Después, se inicia un baile de siete o cuarenta y siete velos, los que hagan falta. Dos mentes se van entrelazando, a veces con el fino hilo de la sinceridad, a veces desde la mentira untada de brea pegamentosa.
Luego, el compromiso, el contrato y, al poco, la rutina, ese espacio de horas descoloridas donde todo el aburrimiento emerge.
En una unión, sólo sirve, aguanta y sostiene lo que se complementa.

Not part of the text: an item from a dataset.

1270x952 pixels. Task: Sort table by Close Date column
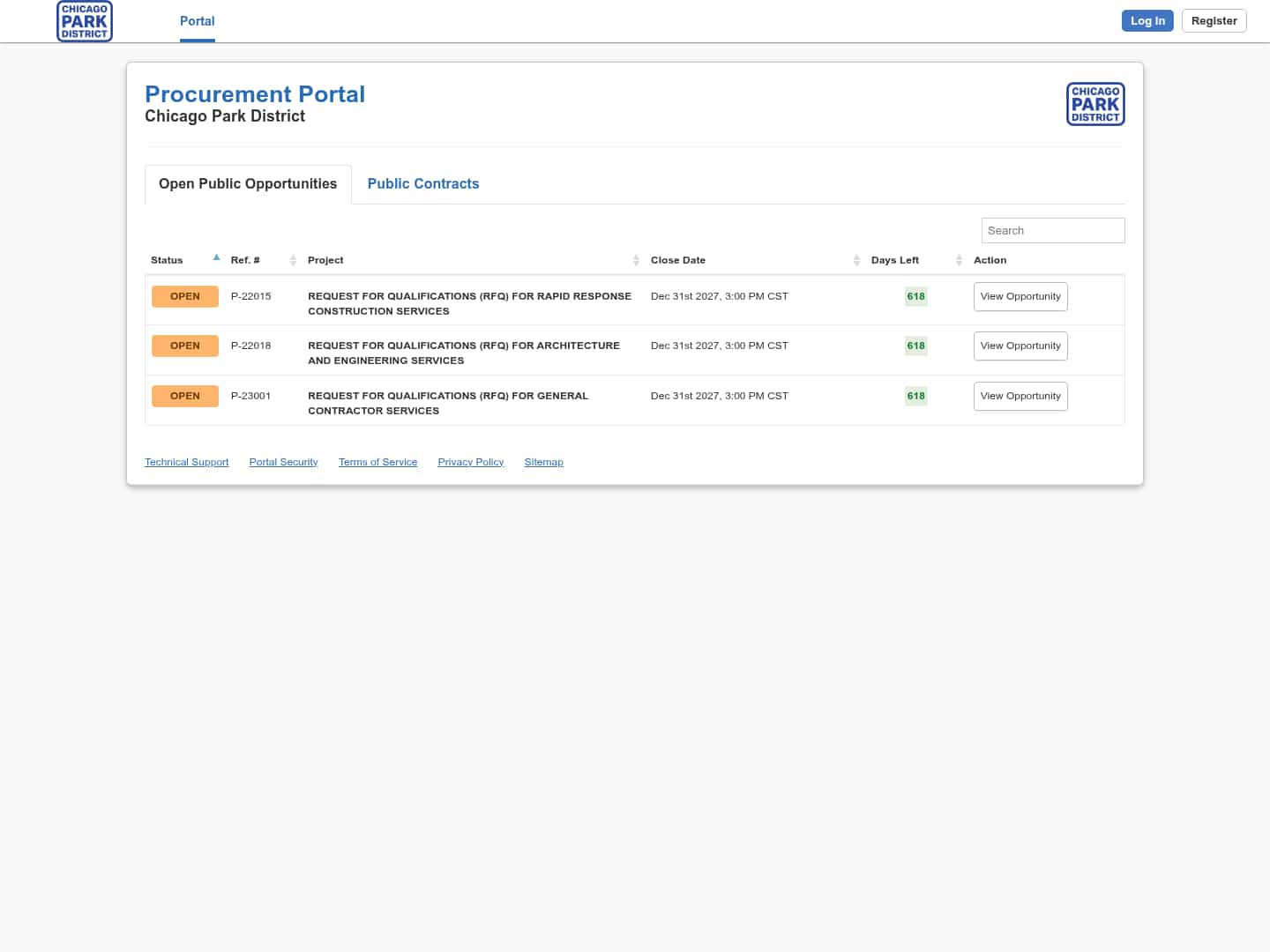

El pez se complementa con el agua y se asfixia con el aire del pájaro; el pájaro se complementa con el aire, y no con la madriguera; el café se complementa con el azúcar, no con la sal.
El complemento no sustituye, altera ni anula; al contrario, prolonga y completa las piezas de nuestro yo para reforzarlo y, en el mejor de los casos, enriquecerlo.
Somos ejemplares únicos e irrepetibles, que sólo aceptamos e integramos los cambios que están latentes y a veces dormidos en nuestra intimidad más profunda. Buscamos prolongaciones, no mutaciones. Y sólo en la prolongación nuestro cerebro se extiende y encuentra su justo espacio, atmósfera y motivo.
Por eso las relaciones que restan, al final se dividen.
Por eso las que suman, siempre acaban multiplicando.